Performance of the re-projection error with increasing motion configurations

We compare the estimated results between our proposed method and the ATA hand–eye approach with custom sterile calibration grid [26]. From the previous study, we can see that the curve tends to be flat with increasing motions, and we try to choose a small number when the curve becomes flat to reduce the workload of the experimental process. Therefore, the number of motion configurations is set as 343. For the ATA method, we choose 12 motions according to the literature. The proposed method and state-of-the-art method are validated by measuring the reprojection error. We totally carry out 6 experiments and report the quantitative analysis in Fig. 6. In each experiment, we repeat 10 trials for each method. To calculate the reprojection error, 15 data sets with different motions of surgical instrument are captured, and the average pixel error of head point is acquired as the pixel error for each trial.
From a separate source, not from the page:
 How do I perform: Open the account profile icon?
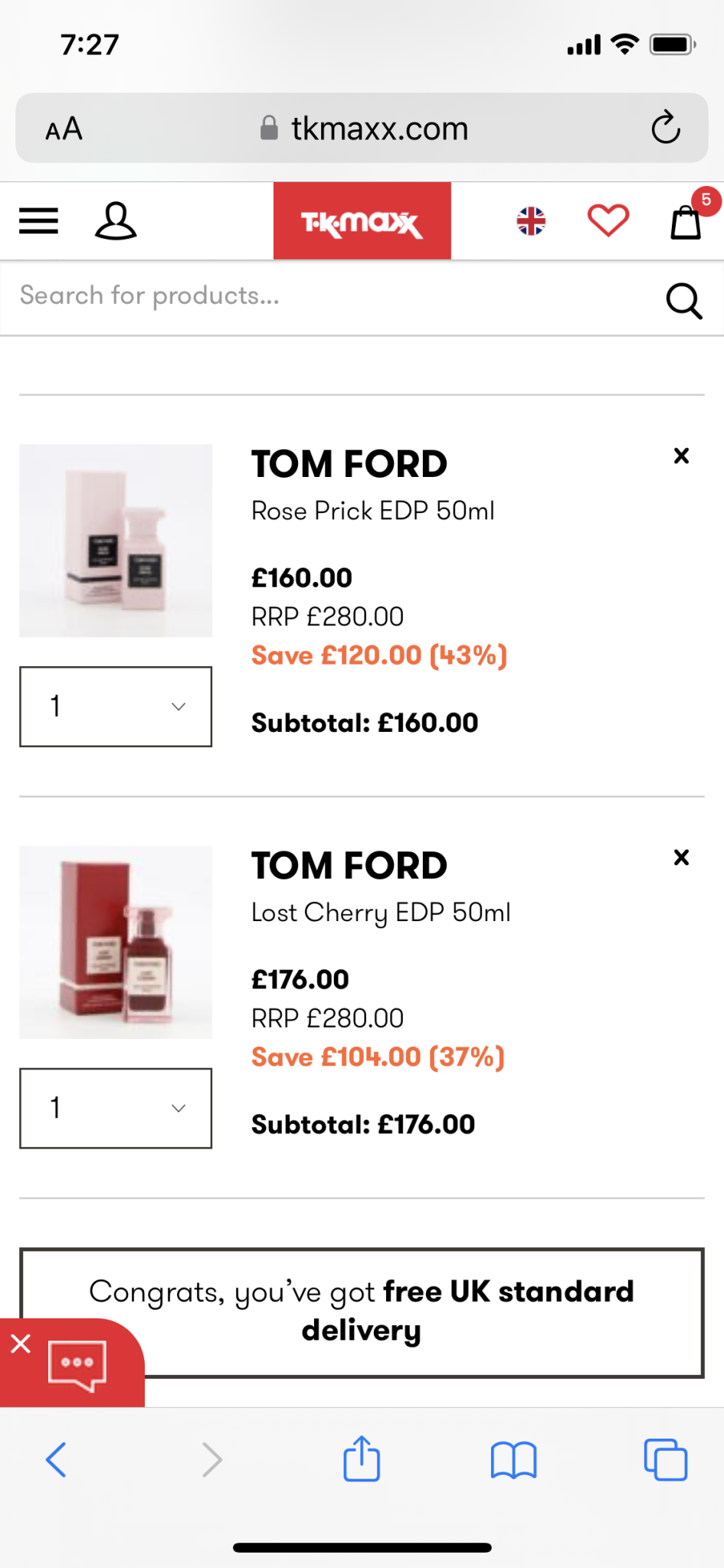coord(116,221)
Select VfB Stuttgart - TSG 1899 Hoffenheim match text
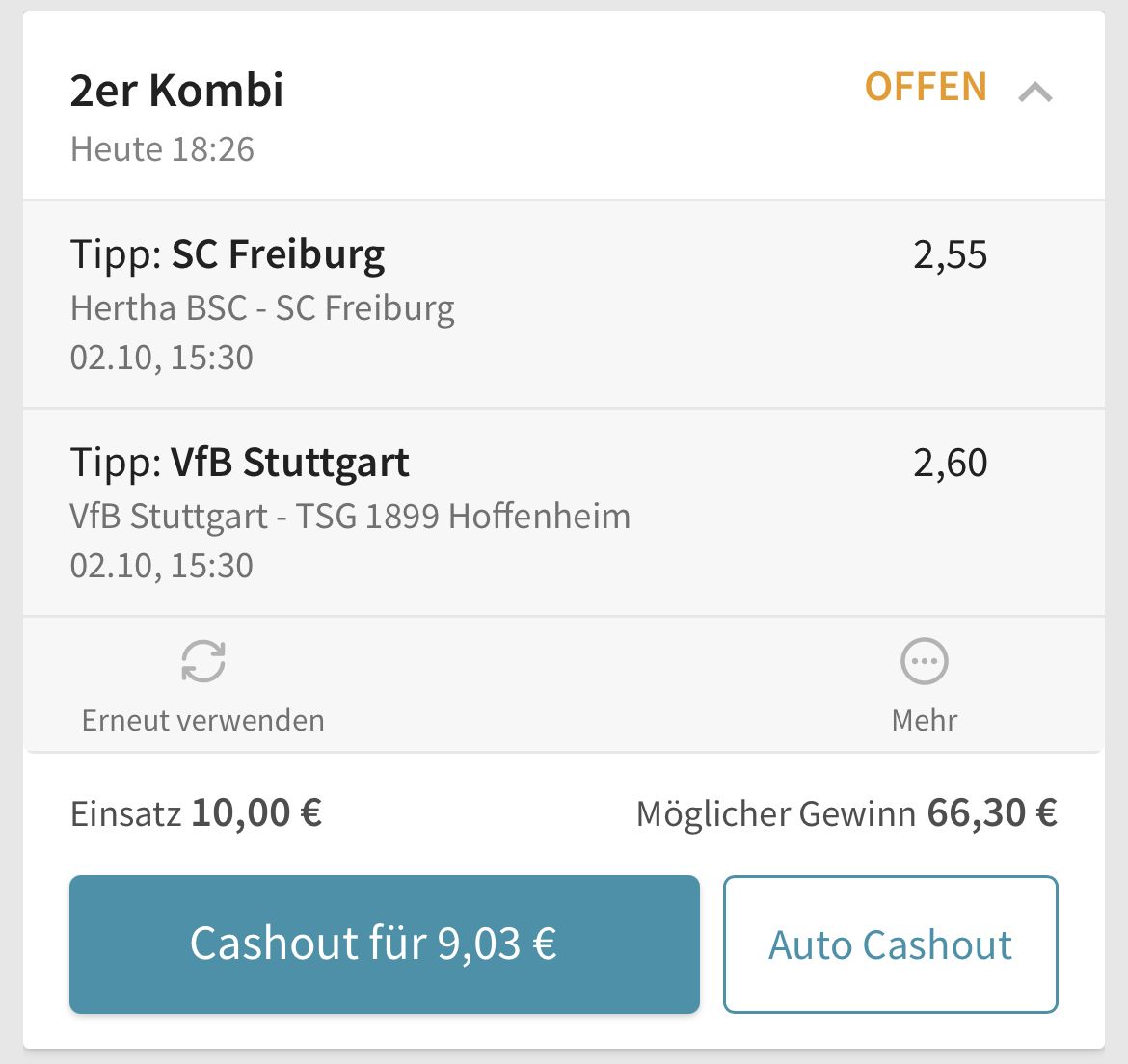The width and height of the screenshot is (1128, 1064). tap(350, 517)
The error of our algorithm is set as Error 1, and the state-of-art method reprojection error is set as Error 2. We can find that the reprojection error of proposed method is a little lower than the traditional hand–eye calibration method, and the gap between two methods is small. The results agree with [21, 26]. The performance of comparative experiment demonstrates the efficiency of our method, while removing the need for calibration grid, providing the practical application in RMIS scenario. Furthermore, the proposed method using line feature lowers the requirement of surgical instrument tracking of the literature. Normally, the method in [21] requires accurate 3D pose tracking using priori knowledge of 3D model to form the basis for accurate hand–eye calibration. In our proposed method, we just use the line feature as calibration object. In the future, it will be significant to explore the reliability and accuracy of surgical instrument axis line detection algorithm. The robust and accurate detection algorithms can make our proposed algorithm resilient to the RMIS scenario clutters.

Fig. 6
figure 6

Comparative experiment results

Conclusion

In this paper, we have proposed a vision-based hand–eye calibration for minimally invasive surgical robot. This work, to the best of our knowledge, represents a novel attempt to perform a practical hand–eye calibration without the custom calibration grid based on the geometry model in the RMIS scenario. This level of hand–eye calibration for the RMIS is broadly unexplored, and the approach and the proposed method can be extended to handle even more accurate hand–eye calibration by incorporating additional mathematically model. In our algorithm, the geometry model of surgical instrument is first adopted to construct the reference plane and the reference axis, and typically, RCM configuration of the minimally invasive surgical robot is used as the geometry constraint. Moreover, a novel redundant constraint based on the stereo laparoscope configuration is adopted to improve the calibration accuracy and stability against error. The proposed approach has been evaluated by the simulation and robot experiments. The performance of our experiments demonstrates that our approach can exhibit hand–eye calibration without calibration object.